_Extrait du document_
· · · · · · ·

Sujet.
Expliquer le texte suivant :
Qui ne voit que la cohésion sociale est due, en grande partie, à la nécessité pour une société de se défendre contre d’autres, et que c’est d’abord contre tous les autres hommes qu’on aime les hommes avec lesquels on vit ? Tel est l’instinct primitif. Il est encore là, heureusement dissimulé sous les apports de la civilisation ; mais aujourd’hui encore nous aimons naturellement et directement nos parents et nos concitoyens, tandis que l’amour de l’humanité est indirect et acquis. À ceux-là nous allons tout droit, à celle-ci nous ne venons que par un détour ; car c’est seulement à travers Dieu, en Dieu, que la religion convie l’homme à aimer le genre humain ; comme aussi c’est seulement à travers la Raison, dans la Raison par où nous communions tous, que les philosophes nous font regarder l’humanité pour nous montrer l’éminente dignité de la personne humaine, le droit de tous au respect. Ni dans un cas ni dans l’autre nous n’arrivons à l’humanité par étapes, en traversant la famille et la nation. Il faut que, d’un bond, nous nous soyons transportés plus loin qu’elle et que nous l’ayons atteinte sans l’avoir prise pour fin, en la dépassant. Qu’on parle d’ailleurs le langage de la religion ou celui de la philosophie, qu’il s’agisse d’amour ou de respect, c’est une autre morale, c’est un autre genre d’obligation, qui viennent se superposer à la pression sociale.
Bergson, Les deux Sources de la Morale et de la Religion (1932)
La connaissance de la doctrine de l’auteur n’est pas requise. Il faut et il suffit que l’explication rende compte, par la compréhension précise du texte, du problème dont il est question.
Corrigé.
[Ce texte est extrait du Chapitre I L’obligation morale de l’ouvrage de Bergson intitulé Les deux sources de la morale et de la religion paru en 1932.]
Apparemment, se sentir obligé pour les membres de sa famille puis se sentir obligé pour les membres de sa nation puis se sentir obligé envers l’humanité, c’est élargir le cercle de l’obligation de sorte que la morale semble être une à travers les différentes sociétés ou groupes sociaux. Pourtant, on peut aimer sa famille ou sa nation et non les autres familles ou les autres nations alors que lorsqu’on se sent animé envers l’humanité, il n’y a plus de haine possible. Dès lors, lorsque nous agissons pour notre famille, pour notre pays ou pour l’humanité, s’agit-il de la même obligation ou non ? Peut-on admettre qu’il y a plusieurs morales ?
Tel est le problème que résout Bergson dans cet extrait de son ouvrage intitulé Les deux sources de la morale et de la religion, paru en 1932. Le philosophe veut montrer qu’il y a une différence de nature entre la morale sociale et la morale universelle et non une simple différence de degré.

· · · · · · ·

_Données fournies_
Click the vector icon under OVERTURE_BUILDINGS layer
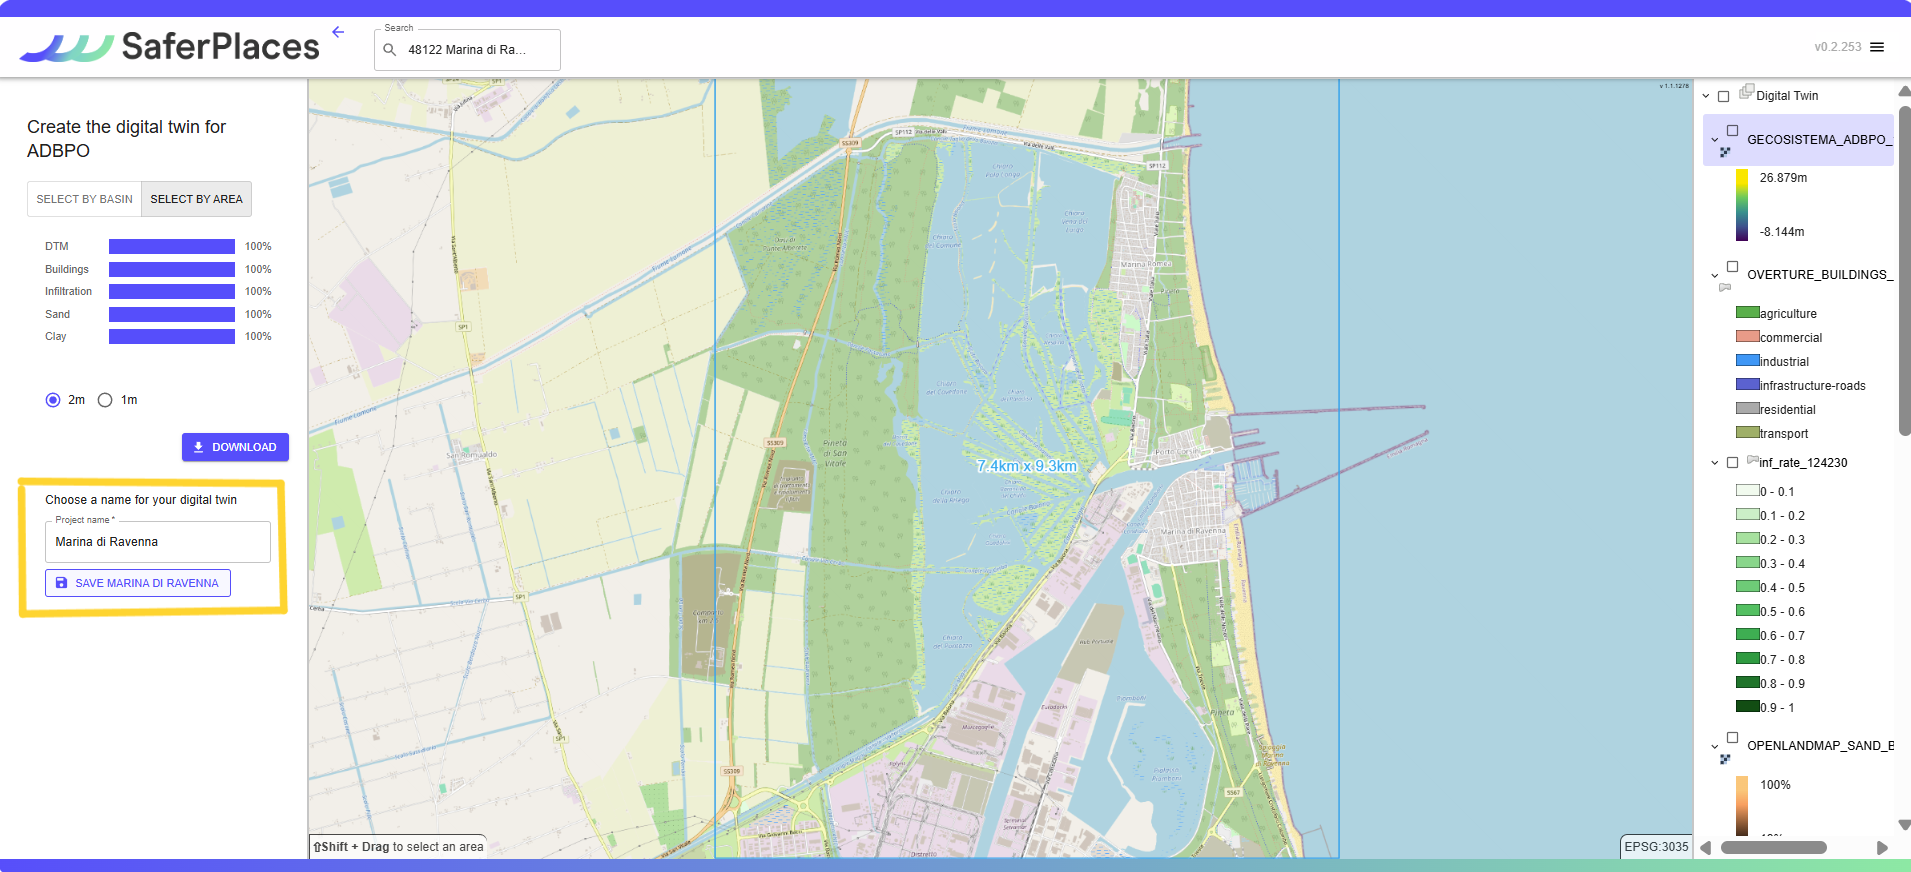 point(1725,288)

· · · · · · ·

_Travail à faire_
1. Recopiez, dans l'extrait sur l'obligation morale, le passage qui commence par « Tel est le problème » et se termine par « différence de degré. ».
2. Dites si chaque affirmation est conforme à l'extrait sur l'obligation morale. Répondez par oui ou non et citez exactement les mots qui tranchent. (a) L'amour de l'humanité est direct et naturel. (b) On n'arrive pas à l'humanité par étapes, en passant par la famille puis la nation. (c) Les consignes du sujet exigent de connaître la doctrine de l'auteur.

_Réponses par tâche_
1.
Tel est le problème que résout Bergson dans cet extrait de son ouvrage intitulé Les deux sources de la morale et de la religion, paru en 1932. Le philosophe veut montrer qu’il y a une différence de nature entre la morale sociale et la morale universelle et non une simple différence de degré.

2.
(a) Non : « l’amour de l’humanité est indirect et acquis ».
(b) Oui : « Ni dans un cas ni dans l’autre nous n’arrivons à l’humanité par étapes, en traversant la famille et la nation. »
(c) Non : « La connaissance de la doctrine de l’auteur n’est pas requise. »